First pic shows two leaders to be inserted into the hollow core portion of the leader. Look closely or enlarge the pic and you can see that each one has two servings about four inches apart on the portion to be inserted. 

Note: The servings must be made with the leader material under tension, at least 50% of line rated strength at the minimum however I recommend 75% for the strongest bond of the serving to the leader material.

Note: The servings on the leader material must be saturated with Zap a Gap or JB Adhesive System One to ensure a secure bond of the serving to the leader material.

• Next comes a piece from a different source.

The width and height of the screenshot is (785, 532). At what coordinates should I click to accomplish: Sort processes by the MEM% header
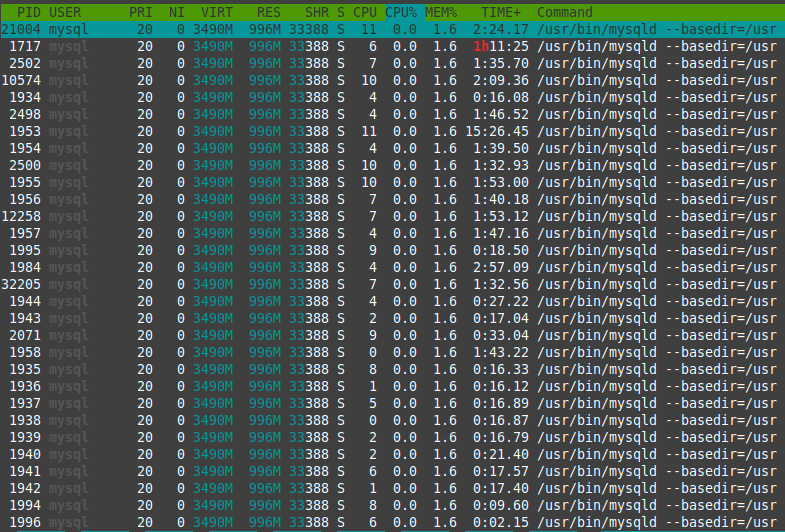pos(441,12)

Second pic is a close up of the servings.

Third pic shows the hollow core spectra prepared for the double wall with the inner wall opened for inserting the leader.

Fourth through seventh pics shows the leader being inserted into the opened HC spectra. Patience pays off here if you take your time and work the HC over the first serving while keeping the HC weave open and continuing on over the second serving until the bitter end of the HC is about 1 1/4 inches pas the end of the second serving. 

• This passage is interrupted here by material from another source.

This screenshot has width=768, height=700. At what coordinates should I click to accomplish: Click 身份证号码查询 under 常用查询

Note: If you get in a hurry and pull the HC weave tight over the servings before you have the HC worked down far enough it may snag and hang up making it difficult to work with.


----------



## Kim (Aug 5, 2008)

First pic shows the outer wall being slid down over the inner wall.

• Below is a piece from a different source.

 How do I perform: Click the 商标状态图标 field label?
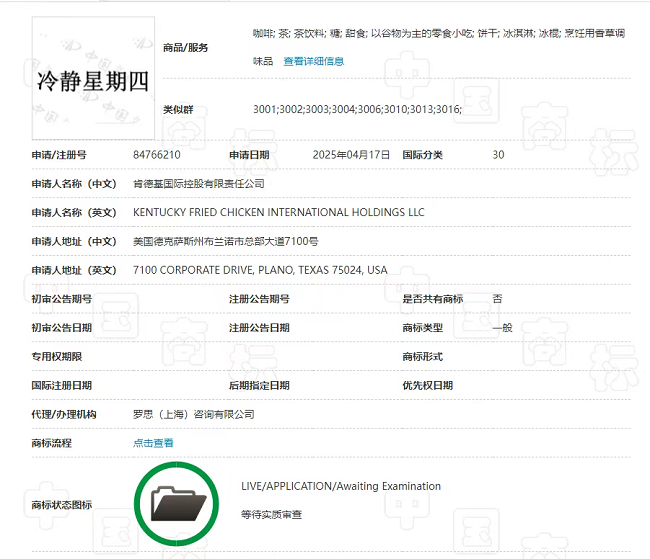(61, 505)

Second pic shows the outer wall being worked down, but it's also being slid back up towards the loop to transition the outer wall from a double layer to a single layer.

Third pic shows the outer wall as a single layer ready to be slid over the insert and servings.

Note: Transitioning the outer wall from being doubled over to a single layer makes sliding the outer wall down over the inner wall way easier.

Fourth and fifth pics show the outer wall being worked down over the inserted leader.

Sixth pic shows the outer wall worked down past the inner wall about 1/2 inch.

Seventh pic shows the insert done and a ruler to illustrate the length of the insert.


----------



## Kim (Aug 5, 2008)

Again to serve the HC spectra to the leader insert it was tensioned to about #30 prior to serving. The serving was ended on the HC braid so that in the event there is any slippage it will be readily visible and coat the serving with JB Adhesive System One or Zap a Gap. This popping wind on leader was made with #40 monofilament to practice with using it inshore lures.


----------



## BirdNest (Jul 25, 2013)

Nice knees but WHERES THE FEET?


----------



## fishboy (Oct 6, 2007)

I'm a big fan of the FG knot- heck of a lot easier than rigging these and I haven't made one fail yet. These tutorials are great though Kim- thanks for your time


----------



## JoeyWelch (Sep 25, 2009)

fishboy said:


> I'm a big fan of the FG knot- heck of a lot easier than rigging these and I haven't made one fail yet. These tutorials are great though Kim- thanks for your time



He just likes to play with fishing line!


----------



## bcahn (Jan 10, 2013)

Dude, next time lets cover up will you! lol jk Awesome leader, have to give one a try soon as the weather breaks.


----------